# TensorFlow Similarity: Metric Learning for Humans
TensorFlow Similarity is a [TensorFLow](https://tensorflow.org) library for [similarity learning](https://en.wikipedia.org/wiki/Similarity_learning) also known as metric learning and contrastive learning.
TensorFlow Similarity is still in beta.
## Introduction
Tensorflow Similarity offers state-of-the-art algorithms for metric learning and all the necessary components to research, train, evaluate, and serve similarity-based models.
![Example of nearest neighbors search performed on the embedding generated by a similarity model trained on the Oxford IIIT Pet Dataset.](assets/images/similar-cats-and-dogs.jpg)
With TensorFlow Similarity you can train and serve models that find similar items (such as images) in a large corpus of examples. For example, as visible above, you can train a similarity model to find and cluster similar looking images of cats and dogs from the [Oxford IIIT Pet Dataset](https://www.tensorflow.org/datasets/catalog/oxford_iiit_pet) by only training on a few classes. To train your own similarity model see this [notebook](examples/supervised_visualization.ipynb).
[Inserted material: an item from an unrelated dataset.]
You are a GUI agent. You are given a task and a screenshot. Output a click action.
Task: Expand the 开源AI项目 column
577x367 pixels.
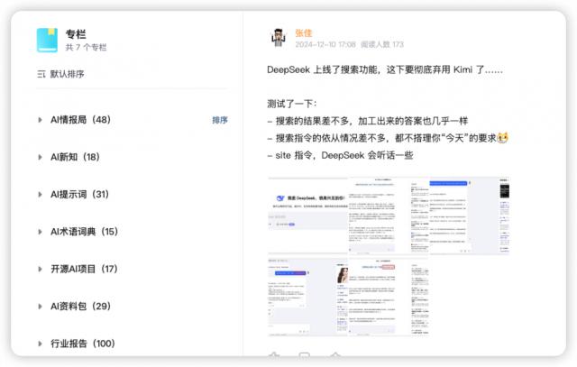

Metric learning is different from traditional classification as it's objective is different. The model learns to minimize the distance between similar examples and maximize the distance between dissimilar examples, in a supervised or self-supervised fashion. Either way, TensorFlow Similarity provides the necessary losses, metrics, samplers, visualizers, and indexing sub-system to make this quick and easy.
**Currently, TensorFlow Similarity supports supervised training.** In future releases, it will support semi-supervised and self-supervised training.
To learn more about the benefits of using similarity training, you can check out the blog post.
## What's new
- [Aug 21]: Interactive embedding `projector()` added. See this [notebook](examples/supervised_visualization.ipynb)
- [Aug 21]: [`CircleLoss()`](api/TFSimilarity/losses/CircleLoss.md) added
- [Aug 21]: [`PNLoss()`](api/TFSimilarity/losses/PNLoss.md) added.
- [Aug 21]: [`MultiSimilarityLoss()`](api/TFSimilarity/losses/MultiSimilarityLoss.md) added.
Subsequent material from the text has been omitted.